Distributed Systems
A distributed system runs one logical service across many machines joined by a network that drops and delays messages on its own schedule. Three conditions follow from that setup, and they generate every hard problem in the field. The network partitions, so two machines that are both running cannot always reach each other. The machines fail independently, so part of the system is down while the rest keeps serving. And no node holds a current view of the whole, so "what is the latest value of this record" stops being a question one machine can answer.
Those three conditions turn operations that stay trivial on a single machine into design problems with real tradeoffs. This cluster collects the models and results you use to reason about them. It opens with PACELC, which names what a replicated data store gives up during a partition and what it gives up the rest of the time.
The pages in this cluster
- PACELC. The trade a replicated store makes during a network partition (availability or consistency) and the separate trade it still makes when the network is healthy (latency or consistency). PACELC is the frame the other results in this cluster hang on.

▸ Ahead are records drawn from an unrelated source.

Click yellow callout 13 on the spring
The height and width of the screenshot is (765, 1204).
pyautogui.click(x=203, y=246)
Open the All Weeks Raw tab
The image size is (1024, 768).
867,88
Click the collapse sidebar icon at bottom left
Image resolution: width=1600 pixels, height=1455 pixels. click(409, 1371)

More pages land as the cluster grows: the CAP theorem PACELC extends, consistency models, consensus, and replication strategies.

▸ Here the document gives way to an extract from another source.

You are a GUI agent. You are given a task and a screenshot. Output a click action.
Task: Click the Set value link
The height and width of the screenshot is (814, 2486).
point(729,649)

Where distributed systems meets the rest of systems
The partition trade is not unique to replicated databases. A cache that serves a value after its source has changed is making PACELC's healthy-network choice in miniature, picking latency over consistency because reaching the source on every read costs too much. A store that promises ACID guarantees buys the opposite, paying coordination latency to keep every read consistent. Seeing the same trade across a cache, a database, and a replicated store hands you one model to carry instead of three separate rules.